INTERVENTO Il primo mese dopo un infarto miocardico acuto è un periodo a particolare rischio di morte improvvisa. Quanto le terapie più recenti sono riuscite a ridurre questo rischio? La risposta viene dal confronto dei dati registrati in due studi in cui l’arruolamento dei pazienti con infarto è stato fatto rispettivamente tra il 1998 e il 2001 (studio VALIANT) e tra il 2016 e il 2020 (studio PARADISE-MI). Entrambi questi studi riguardavano pazienti con infarto e una congestione polmonare o una disfunzione del ventricolo sinistro.
RISULTATI Un totale di 5.661 pazienti sono stati inclusi nello studio PARADISE-MI e 9.617 nello studio VALIANT.

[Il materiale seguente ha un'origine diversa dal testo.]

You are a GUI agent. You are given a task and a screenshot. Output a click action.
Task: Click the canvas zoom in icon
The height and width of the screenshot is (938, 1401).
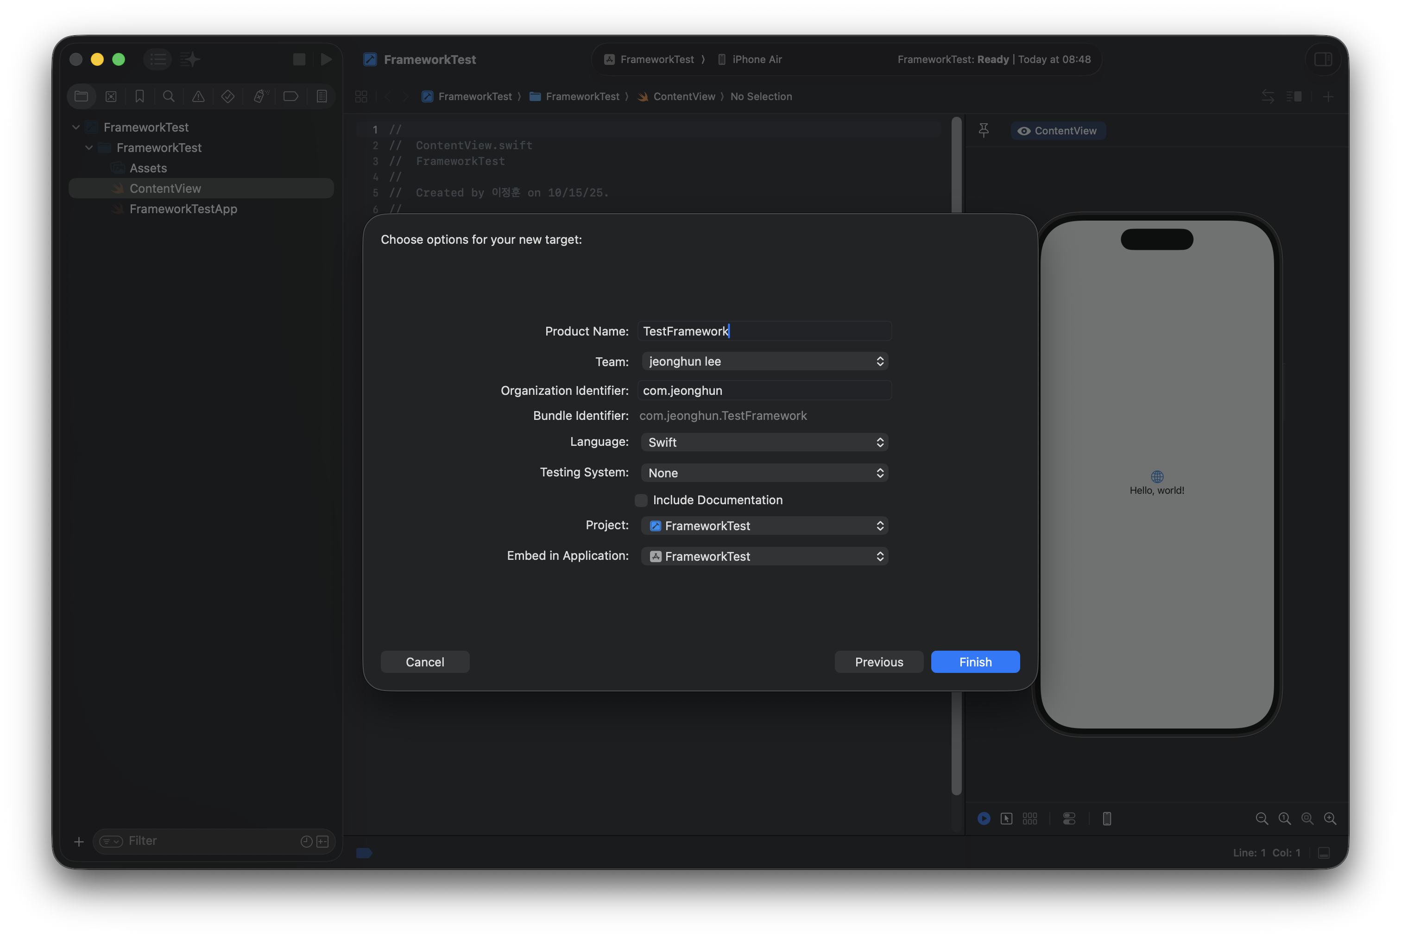[x=1330, y=818]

Nello studio più vecchio il 7,4% degli infartuati ha avuto una morte improvvisa o è stato sottoposto a rianimazione, rispetto al 2,6% dei pazienti arruolati nello studio più recente. In entrambi gli studi la morte improvvisa era più frequente nel mese successivo all’infarto, ma nello studio più recente il dato assoluto era la metà rispetto a quello registrato vent’anni prima (19,3 per 100 anni/persona nello studio più vecchio, 9,5 per 100 anni/persona nello studio più recente). Il rischio di morte improvvisa si riduceva progressivamente nei mesi successivi in entrambi gli studi. Queste differenze sono spiegabili con il maggior ricorso nello studio recente alle procedure di rivascolarizzazione coronarica e all’uso più frequente di betabloccanti, statine e antagonisti del recettore mineralcorticoide.